2) Free up resources for- *gasp*- an advanced learning curriculum. IMO, this is worth it, if true. Who cares if we get all the kids if there's no THERE there to the program. Middle school LA is particularly week, in our experience. But I am not sure it's true. Do appeals really take time? Don't they just have to look at the scores sent in, see if it is an approved provider, and say yes or no? Even if this is 500...how hard can it be?

3) Change the make up of the schools, especially at elementary level. In our time in APP, specialists have gone from being people who pulled out kids who were advanced for extra enrichment to people at the school who nearly exclusively pull out kids who are behind. This is a tremendous loss. I think APP should be the one place in the whole district that concerns itself with kids who are ahead(even if it never was perfect, of course). Of course, I don't have evidence that the make up of kids who get in on appeal is any different than the kids who do not. The district has this information, and the schools know who is getting pulled out. And this may not be what caused it at all- equally plausible is kids who previously qualified but were not so accelerated, and would have been challenged enough at their home schools, no longer stay in them. So they come to APP and are behind in a subject or two not because of anything to do with appeals but because advanced learning at schools has been dismantled during this time so that APP is the only option for most people. If my two options were a little too much or nothing at all, I'd pick a little too much, too.
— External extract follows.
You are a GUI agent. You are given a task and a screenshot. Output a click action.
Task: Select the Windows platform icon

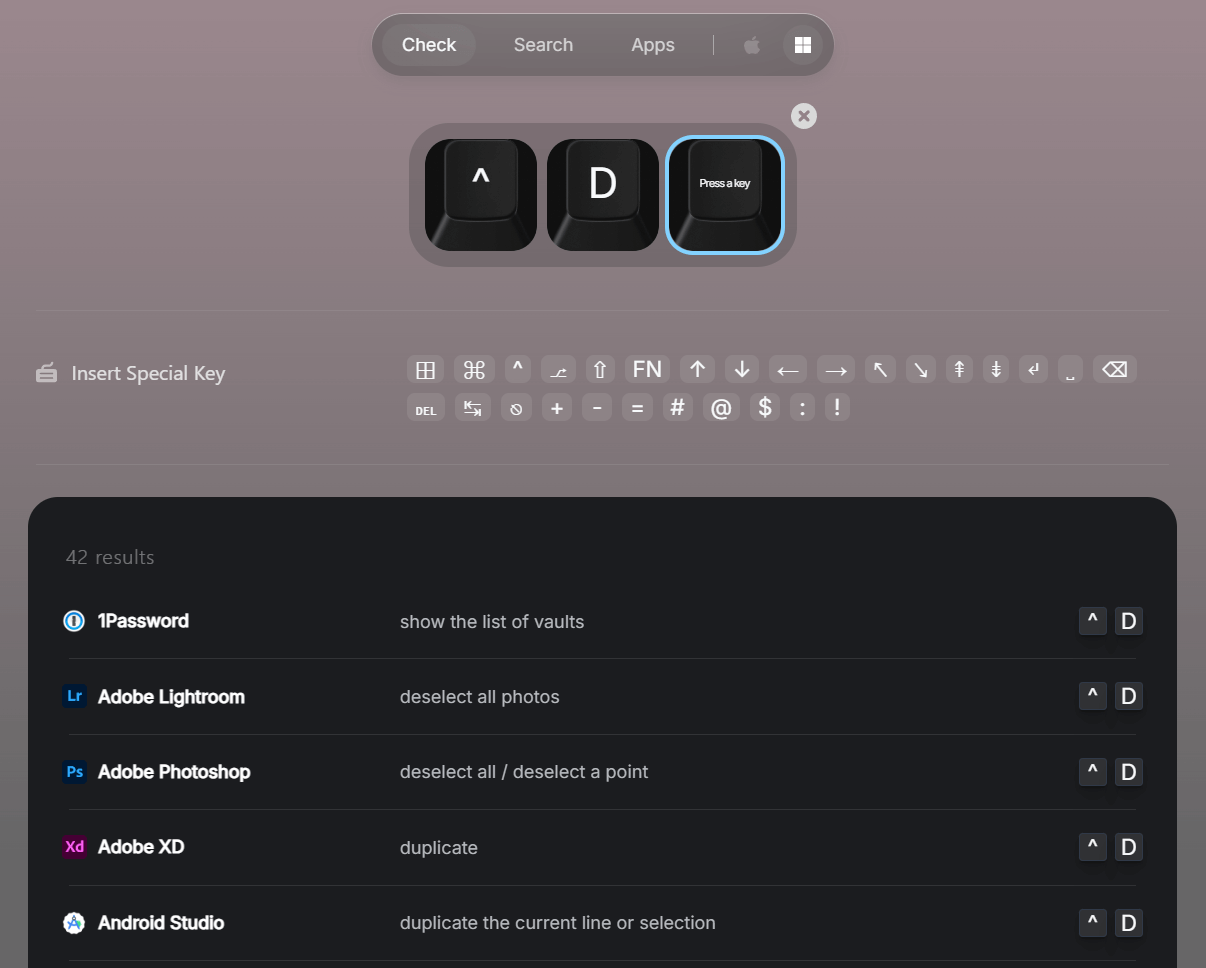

Requiring participation in district achievement testing is blackmail, IMO. Horrible. And I am not sure kosher given that this is a basic education service.

-sleeper

Anonymous said...

Argh, loath. Not loathe. I...loathe that particular grammar error.

-sleeper

CliffM said...

I also see no indication of an SBAC requirement. There is no change in 2190SP's reference to type of achievement test to be used.

Without getting into the fairness of the tests ... many more CogAT-tested kids will qualify for HCC/Advanced Learning under this policy change. I wonder whether Stephen Martin has worked up estimates, given the potential school-capacity issues.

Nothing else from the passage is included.